Curious. According to this rational, in a "spontaneous fight" the martial artist should have full access to his fine motor function, unfettered by the impeding effects of adrenal flush' tunnel vision & restricted gross motor function.
Originally Posted by raylawley
Yes, when you reduce your art to such a two-dimensional level and practice taking your opponent down to that level whether they like it or not, yes, you will prevail quite often. I would never dispute that. However... the cat is out of the bag, & there are many strikers who go out of their way to learn some BJJ or ground fighting so as to keep things at the standing level (takedown counters, sprawling & whatnot). Personally, I think this is much more effective, ESPECIALLY if you want your sport art to translate over to real life, where there is no ring, no preplanning, no viewing of fight tapes, and where there may be multiple opponents and/or weapons.

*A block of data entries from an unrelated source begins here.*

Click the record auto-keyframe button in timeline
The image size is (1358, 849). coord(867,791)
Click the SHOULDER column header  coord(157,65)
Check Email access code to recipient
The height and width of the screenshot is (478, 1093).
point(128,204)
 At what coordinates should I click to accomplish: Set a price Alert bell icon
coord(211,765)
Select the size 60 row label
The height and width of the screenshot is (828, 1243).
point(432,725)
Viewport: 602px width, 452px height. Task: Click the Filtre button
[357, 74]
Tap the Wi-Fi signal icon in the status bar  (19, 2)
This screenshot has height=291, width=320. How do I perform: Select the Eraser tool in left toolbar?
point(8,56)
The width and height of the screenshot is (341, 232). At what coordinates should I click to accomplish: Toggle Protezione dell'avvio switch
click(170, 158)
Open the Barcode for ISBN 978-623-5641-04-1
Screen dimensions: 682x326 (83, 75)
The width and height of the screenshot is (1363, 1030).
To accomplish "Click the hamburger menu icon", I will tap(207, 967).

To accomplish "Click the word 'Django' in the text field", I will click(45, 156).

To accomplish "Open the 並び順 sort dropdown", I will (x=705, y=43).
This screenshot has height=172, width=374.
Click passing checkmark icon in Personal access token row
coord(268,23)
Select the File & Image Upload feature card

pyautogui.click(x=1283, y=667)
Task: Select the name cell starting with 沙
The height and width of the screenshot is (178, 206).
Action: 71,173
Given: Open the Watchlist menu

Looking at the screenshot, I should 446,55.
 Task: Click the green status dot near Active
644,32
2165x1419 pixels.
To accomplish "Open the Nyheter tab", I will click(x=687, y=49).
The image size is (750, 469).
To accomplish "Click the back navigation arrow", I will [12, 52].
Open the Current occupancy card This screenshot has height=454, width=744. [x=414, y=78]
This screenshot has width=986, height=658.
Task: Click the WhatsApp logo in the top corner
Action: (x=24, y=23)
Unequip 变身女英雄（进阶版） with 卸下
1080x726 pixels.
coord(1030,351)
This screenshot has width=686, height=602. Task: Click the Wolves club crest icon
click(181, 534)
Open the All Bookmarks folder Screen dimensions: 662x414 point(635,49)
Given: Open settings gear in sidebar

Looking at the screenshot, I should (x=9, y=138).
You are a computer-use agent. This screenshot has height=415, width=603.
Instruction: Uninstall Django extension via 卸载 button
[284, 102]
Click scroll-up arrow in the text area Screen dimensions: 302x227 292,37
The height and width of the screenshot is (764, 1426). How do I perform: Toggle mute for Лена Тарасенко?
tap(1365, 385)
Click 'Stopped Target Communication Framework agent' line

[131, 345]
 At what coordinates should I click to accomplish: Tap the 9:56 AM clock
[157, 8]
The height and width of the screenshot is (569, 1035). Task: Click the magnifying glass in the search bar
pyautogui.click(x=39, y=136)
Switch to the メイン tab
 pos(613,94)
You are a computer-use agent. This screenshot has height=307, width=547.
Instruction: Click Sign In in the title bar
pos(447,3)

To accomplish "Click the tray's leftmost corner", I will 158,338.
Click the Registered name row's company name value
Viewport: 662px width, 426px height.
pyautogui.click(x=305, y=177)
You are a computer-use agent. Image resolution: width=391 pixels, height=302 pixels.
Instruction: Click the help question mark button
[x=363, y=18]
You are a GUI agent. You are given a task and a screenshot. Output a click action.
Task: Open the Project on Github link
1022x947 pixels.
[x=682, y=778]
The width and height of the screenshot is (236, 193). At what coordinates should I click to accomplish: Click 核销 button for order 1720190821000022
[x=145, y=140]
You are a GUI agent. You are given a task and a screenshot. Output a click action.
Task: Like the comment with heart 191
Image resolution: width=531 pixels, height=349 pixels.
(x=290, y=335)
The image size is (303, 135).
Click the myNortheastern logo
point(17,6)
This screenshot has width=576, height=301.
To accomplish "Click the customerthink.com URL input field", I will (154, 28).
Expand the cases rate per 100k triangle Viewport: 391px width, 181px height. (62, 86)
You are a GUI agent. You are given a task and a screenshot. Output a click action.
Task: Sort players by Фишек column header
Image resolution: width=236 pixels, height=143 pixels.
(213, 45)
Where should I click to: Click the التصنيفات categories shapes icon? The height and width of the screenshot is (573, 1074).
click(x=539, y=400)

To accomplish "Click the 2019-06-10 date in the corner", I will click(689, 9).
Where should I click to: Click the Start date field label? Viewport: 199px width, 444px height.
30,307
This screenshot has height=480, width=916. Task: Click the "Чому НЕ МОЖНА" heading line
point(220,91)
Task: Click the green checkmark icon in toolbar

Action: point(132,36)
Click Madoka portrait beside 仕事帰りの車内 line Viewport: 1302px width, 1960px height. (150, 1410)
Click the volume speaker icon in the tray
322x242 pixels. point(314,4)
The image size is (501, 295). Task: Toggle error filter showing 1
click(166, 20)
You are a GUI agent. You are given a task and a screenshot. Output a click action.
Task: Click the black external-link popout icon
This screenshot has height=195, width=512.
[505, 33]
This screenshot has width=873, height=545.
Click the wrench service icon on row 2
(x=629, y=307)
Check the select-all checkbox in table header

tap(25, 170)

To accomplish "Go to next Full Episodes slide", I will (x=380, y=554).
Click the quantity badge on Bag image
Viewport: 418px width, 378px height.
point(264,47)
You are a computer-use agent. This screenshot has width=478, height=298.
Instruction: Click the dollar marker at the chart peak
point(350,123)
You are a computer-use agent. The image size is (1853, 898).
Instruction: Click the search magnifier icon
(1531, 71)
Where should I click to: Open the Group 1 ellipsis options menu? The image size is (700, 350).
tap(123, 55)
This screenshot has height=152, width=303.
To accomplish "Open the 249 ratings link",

In contrast, in a ring fight you have a long time to think about the fact that some guy is about to try to beat the crap out of you. You sit around for a couple hours in changerooms pondering this.
Your adrenaline pumps. Your body reacts to the stress, especially when it's a fairly new experience. When you get in that ring, your body's been stressed for at least an hour.
You're being badly affected by this, especially when you're fairly new to the ring (Yerkes-Dodson Law - high stress with relatively low experience = lower performance level).
Admittedly the other guy is in the same boat, but even so it's a fairly interesting difference.
So the fact that BJJ works while your mind is in such shape impresses me greatly.
What is the universal cry of the Knife Attack or Multiple Attacker Scenario? RUN AWAY. How you gonna do that when you've drilled over & over & over & over to take your opponent to the ground?
Uriah Faber was apparently in a street fight, as cited earlier in the thread. How useful do you think his ground grappling experience was? He fought his way out, ON HIS FEET, and he RAN.
Funny, that wasn't my point. I'm not surprise that that is what you heard tho. I think Silat could be demonstrated very well, and I also think that Silat practitioners should pressure test, absolutely. But, many things that are part & parcel to my particular style of Silat are totally illegal in anything that would be considered a friendly or organized competition match, & I'd probably have to train my ass off to try and get rid of it all. I may be willing to do this some time in the future, but not now. It would ruin my current learning curve.
And I cannot believe nobody has called you on the "Ours is a COMBAT ART not for SPORT" comment yet! Sorry man, but that gives me nasty flashbacks to the Bujinkan. I know; different stuff. But there's absolutely no reason at all that Silat could not be brought to a throwdown and demonstrated extensively.
Call me on whatever you like. We can talk about it.
I'm not sure if you were being funny or sarcastic earlier when you made a thrust towards the "dangerous techniques that can't be used in sparring" argument, but if not I'm surprised nobody called you on that as well.
Yes. An inevitable and undeniable conclusion to a long and rather fruitless post.
But anyway. I'm not really qualified to comment further because of my lack of general experience as well as my absolute lack of experience with Silat.